Geological Domaining: Splitting Your Deposit the Right Way
When to split domains, how to validate them, and the over-domaining trap. Indonesian epithermal case study showing why vein and halo must be estimated separately.
The first question I ask when reviewing a resource estimate is: “Show me your domains.” The second question is: “Why did you split them that way?” The answer to the second question tells me everything I need to know about the quality of the estimate.
Domaining is the single most consequential decision in resource estimation. It determines what gets estimated together and what gets estimated separately. It determines which statistics apply to which volume. It determines whether your variography is meaningful or garbage. And it’s the decision that most geologists make by feel rather than by evidence.
What is a domain?
A domain is a volume of the deposit within which the grade distribution is statistically and geologically homogeneous enough to be estimated as a single population. “Homogeneous enough” is the operative phrase — no domain is perfectly homogeneous, but the variation within a domain should be significantly less than the variation between domains.
A domain can be defined by:
- Lithology: different rock types (e.g., vein vs. host rock)
- Weathering: oxide vs. transition vs. fresh
- Grade: mineralized vs. waste, or high-grade vs. low-grade zones
- Structure: fault-bounded blocks
- Alteration: different alteration assemblages
Most deposits need a combination. A typical epithermal gold deposit might have domains defined by lithology (vein, breccia, halo), weathering (oxide, fresh), and structure (fault-bounded blocks).
When to split domains
Split when the populations are statistically different. Don’t split when they’re not. The decision is empirical, not aesthetic.
The statistical test
The standard test is the ANOVA (Analysis of Variance) F-test, which compares the variance between groups to the variance within groups. If the between-group variance is significantly larger than the within-group variance (p < 0.05), the groups are statistically distinct and should be split.
In practice:
- Group your composite samples by the proposed domain assignment
- Run a one-way ANOVA on the grade variable
- If p < 0.05, the split is justified. If p > 0.05, the groups are not statistically different — don’t split
Also check: the t-test between pairs of domains. ANOVA tells you that at least one group is different, but not which pairs. The t-test tells you whether domain A is different from domain B specifically.
The geological test
Statistics are necessary but not sufficient. A statistical difference that has no geological explanation is a red flag. The split needs to make geological sense:
- Vein vs. halo: different mineralization processes.
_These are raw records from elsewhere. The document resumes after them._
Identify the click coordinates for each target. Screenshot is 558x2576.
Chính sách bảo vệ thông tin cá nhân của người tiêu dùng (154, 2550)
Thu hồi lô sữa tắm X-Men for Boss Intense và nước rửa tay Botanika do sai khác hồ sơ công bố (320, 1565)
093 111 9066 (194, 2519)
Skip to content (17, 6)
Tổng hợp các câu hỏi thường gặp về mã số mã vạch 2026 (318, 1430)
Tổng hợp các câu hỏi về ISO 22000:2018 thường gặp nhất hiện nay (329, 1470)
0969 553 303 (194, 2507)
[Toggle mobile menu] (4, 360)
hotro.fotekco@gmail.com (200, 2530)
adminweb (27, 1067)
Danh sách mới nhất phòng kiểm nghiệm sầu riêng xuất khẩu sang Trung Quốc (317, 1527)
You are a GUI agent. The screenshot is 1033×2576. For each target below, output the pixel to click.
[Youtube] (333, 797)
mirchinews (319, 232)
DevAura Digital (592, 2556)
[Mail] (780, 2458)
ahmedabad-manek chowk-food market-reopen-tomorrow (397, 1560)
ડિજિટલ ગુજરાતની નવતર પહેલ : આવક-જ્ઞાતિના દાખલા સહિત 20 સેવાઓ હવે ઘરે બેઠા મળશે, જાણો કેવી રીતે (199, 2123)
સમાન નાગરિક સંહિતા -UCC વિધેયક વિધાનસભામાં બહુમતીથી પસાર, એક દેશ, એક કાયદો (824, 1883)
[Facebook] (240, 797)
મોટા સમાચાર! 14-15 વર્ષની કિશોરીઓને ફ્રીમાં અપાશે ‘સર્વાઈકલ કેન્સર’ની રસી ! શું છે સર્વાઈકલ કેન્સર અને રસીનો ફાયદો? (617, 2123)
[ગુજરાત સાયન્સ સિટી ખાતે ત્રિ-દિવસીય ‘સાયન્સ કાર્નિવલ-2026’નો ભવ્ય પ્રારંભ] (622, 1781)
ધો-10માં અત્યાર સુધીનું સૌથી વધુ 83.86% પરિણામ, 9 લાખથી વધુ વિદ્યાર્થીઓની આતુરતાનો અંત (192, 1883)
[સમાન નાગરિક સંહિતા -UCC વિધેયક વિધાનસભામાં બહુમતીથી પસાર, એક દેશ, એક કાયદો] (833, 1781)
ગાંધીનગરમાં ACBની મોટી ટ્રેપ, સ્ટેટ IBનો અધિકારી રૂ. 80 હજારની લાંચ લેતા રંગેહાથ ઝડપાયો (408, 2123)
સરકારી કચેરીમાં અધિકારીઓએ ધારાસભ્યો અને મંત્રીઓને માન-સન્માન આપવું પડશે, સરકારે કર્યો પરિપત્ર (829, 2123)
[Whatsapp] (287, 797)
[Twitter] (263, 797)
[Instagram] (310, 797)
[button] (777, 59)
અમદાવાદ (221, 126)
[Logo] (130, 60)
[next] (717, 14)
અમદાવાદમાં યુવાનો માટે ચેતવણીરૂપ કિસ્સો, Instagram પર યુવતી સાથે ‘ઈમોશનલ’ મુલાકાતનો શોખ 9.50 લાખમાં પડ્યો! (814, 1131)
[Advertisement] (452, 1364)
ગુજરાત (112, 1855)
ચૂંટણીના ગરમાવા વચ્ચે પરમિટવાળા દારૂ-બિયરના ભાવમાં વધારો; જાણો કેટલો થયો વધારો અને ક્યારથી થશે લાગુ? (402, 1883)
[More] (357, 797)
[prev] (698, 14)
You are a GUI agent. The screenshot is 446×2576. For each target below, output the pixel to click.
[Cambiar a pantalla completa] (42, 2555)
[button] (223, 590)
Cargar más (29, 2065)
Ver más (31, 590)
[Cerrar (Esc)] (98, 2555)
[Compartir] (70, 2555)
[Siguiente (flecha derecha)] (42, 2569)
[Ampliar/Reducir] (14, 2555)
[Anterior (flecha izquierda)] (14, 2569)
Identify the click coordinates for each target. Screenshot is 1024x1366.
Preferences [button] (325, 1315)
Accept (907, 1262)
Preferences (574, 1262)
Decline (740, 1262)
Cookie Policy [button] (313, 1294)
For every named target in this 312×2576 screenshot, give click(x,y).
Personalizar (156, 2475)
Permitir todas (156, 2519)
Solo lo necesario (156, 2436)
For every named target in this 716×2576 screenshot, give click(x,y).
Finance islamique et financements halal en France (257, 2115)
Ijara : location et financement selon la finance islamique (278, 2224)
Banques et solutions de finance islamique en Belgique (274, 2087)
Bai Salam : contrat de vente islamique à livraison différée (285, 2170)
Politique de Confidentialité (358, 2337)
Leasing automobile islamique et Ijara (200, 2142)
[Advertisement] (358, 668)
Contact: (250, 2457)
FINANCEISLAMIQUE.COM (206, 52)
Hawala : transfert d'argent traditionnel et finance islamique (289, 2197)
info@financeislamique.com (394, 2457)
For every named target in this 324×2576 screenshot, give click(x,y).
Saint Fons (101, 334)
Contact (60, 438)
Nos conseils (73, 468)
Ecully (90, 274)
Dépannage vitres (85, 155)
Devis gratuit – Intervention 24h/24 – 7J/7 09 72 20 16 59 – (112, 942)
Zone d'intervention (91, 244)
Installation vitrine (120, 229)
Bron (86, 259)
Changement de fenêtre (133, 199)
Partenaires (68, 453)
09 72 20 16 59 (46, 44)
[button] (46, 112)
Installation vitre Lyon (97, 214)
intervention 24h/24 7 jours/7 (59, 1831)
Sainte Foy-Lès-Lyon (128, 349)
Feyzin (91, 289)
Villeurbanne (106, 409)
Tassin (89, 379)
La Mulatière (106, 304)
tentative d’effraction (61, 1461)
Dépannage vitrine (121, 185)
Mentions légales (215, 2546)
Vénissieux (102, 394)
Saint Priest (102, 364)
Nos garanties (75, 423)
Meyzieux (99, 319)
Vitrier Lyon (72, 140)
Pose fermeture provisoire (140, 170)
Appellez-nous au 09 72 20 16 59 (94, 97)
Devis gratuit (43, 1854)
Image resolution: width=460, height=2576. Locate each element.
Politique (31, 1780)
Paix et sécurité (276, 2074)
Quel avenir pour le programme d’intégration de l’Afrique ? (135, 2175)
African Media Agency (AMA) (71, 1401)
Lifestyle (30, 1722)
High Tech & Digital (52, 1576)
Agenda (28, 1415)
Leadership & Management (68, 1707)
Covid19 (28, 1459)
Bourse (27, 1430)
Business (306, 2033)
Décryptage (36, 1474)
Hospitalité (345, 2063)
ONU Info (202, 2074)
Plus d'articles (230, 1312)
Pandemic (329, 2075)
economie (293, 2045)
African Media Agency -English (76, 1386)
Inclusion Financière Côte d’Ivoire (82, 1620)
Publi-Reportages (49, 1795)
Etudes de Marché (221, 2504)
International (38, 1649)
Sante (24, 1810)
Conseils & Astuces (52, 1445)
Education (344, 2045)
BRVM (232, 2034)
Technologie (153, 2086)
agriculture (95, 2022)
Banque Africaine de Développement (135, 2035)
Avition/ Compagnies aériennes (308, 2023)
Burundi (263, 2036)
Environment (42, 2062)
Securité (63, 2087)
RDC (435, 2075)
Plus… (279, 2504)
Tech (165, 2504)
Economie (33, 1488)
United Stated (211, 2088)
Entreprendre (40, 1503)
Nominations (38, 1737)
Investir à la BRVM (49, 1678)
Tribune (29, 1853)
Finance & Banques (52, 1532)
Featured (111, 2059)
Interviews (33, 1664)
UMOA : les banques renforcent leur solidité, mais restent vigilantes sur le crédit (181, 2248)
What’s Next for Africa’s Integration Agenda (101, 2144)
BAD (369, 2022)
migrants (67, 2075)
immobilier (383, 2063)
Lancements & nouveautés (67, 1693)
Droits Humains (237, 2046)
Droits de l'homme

Split. ✓
- Oxide vs. fresh: different metallurgical behavior, different density, potentially different grade. Split. ✓
- North side vs. south side of a fault: only split if the fault offsets mineralization or changes the grade distribution. If the grade is the same on both sides, the split adds domains without adding information. ✗
- High-grade shoots vs. low-grade zones: split only if the high-grade zone is geologically defined (e.g., a specific vein structure), not just a grade threshold. Grade-based domaining without geological control is circular reasoning. ✗
The variogram test
If you’ve split domains correctly, each domain should have a definable variogram. If the variogram within a domain is pure nugget (no spatial structure), the domain might be too small, too heterogeneous, or wrongly defined. Variography is the validation tool for domaining — if the variogram works, the domain probably works.
Hard vs. soft boundaries
A hard boundary is one where the grade changes abruptly at the domain contact. The vein-wallrock contact in an epithermal system is typically hard: 8 g/t Au in the vein, 0.3 g/t in the wallrock, with the transition occurring over centimeters.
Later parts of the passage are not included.